::: Given records
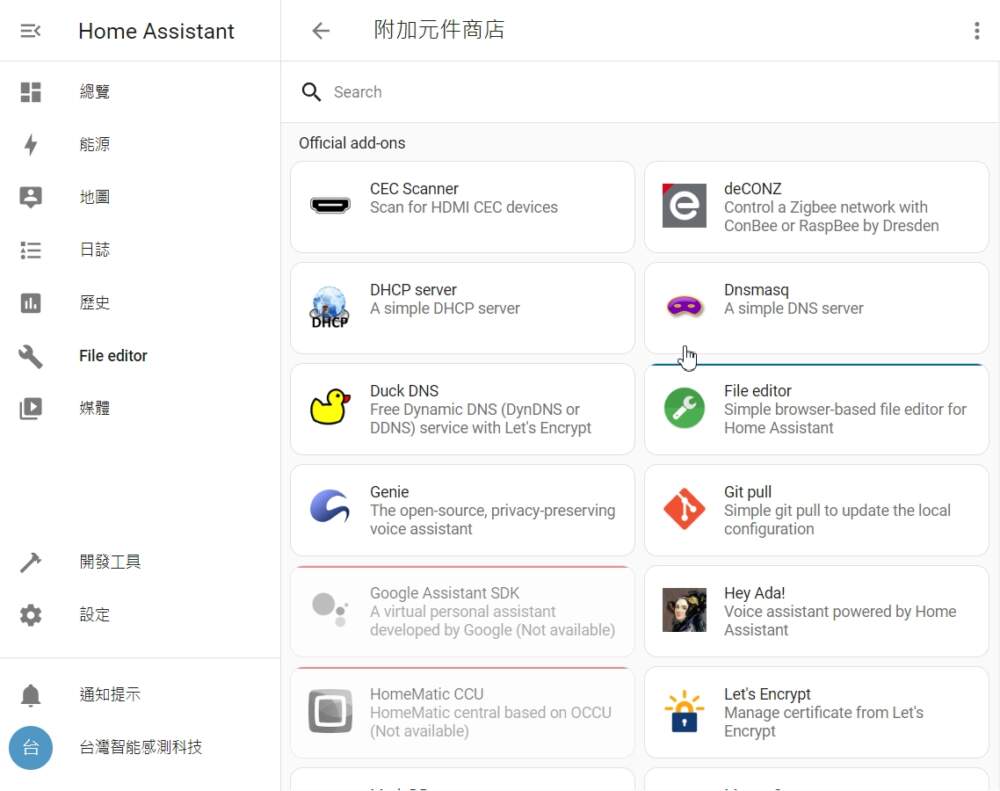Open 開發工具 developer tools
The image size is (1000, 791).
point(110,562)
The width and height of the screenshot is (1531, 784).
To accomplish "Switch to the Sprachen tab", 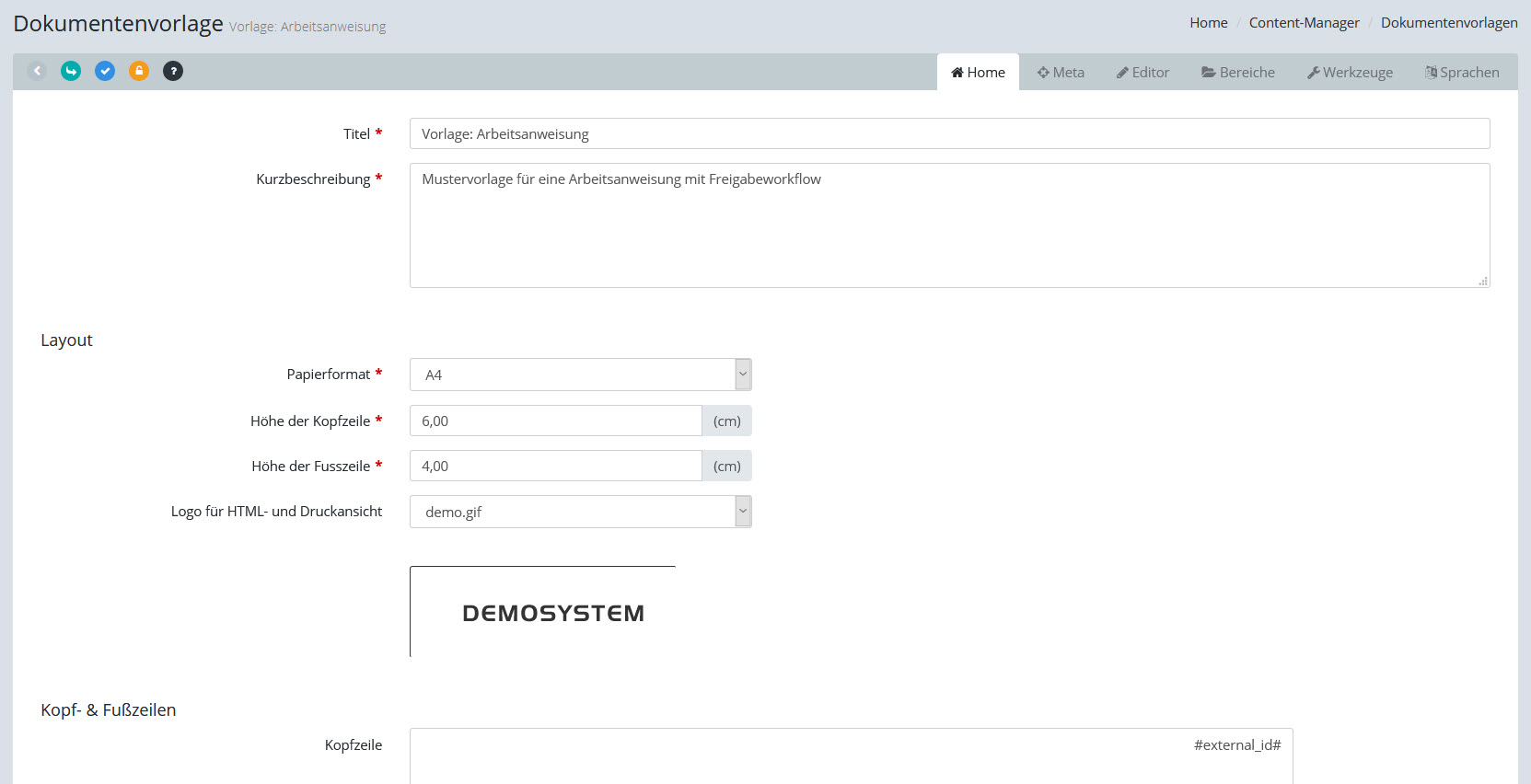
::::::
• Problem description:
Your answer must reproduce exactly the lines from the line with "The width and" through the end of the material, both ends included, with every picture dropped.

• Your response:
The width and height of the screenshot is (1531, 784).
To accomplish "Switch to the Sprachen tab", 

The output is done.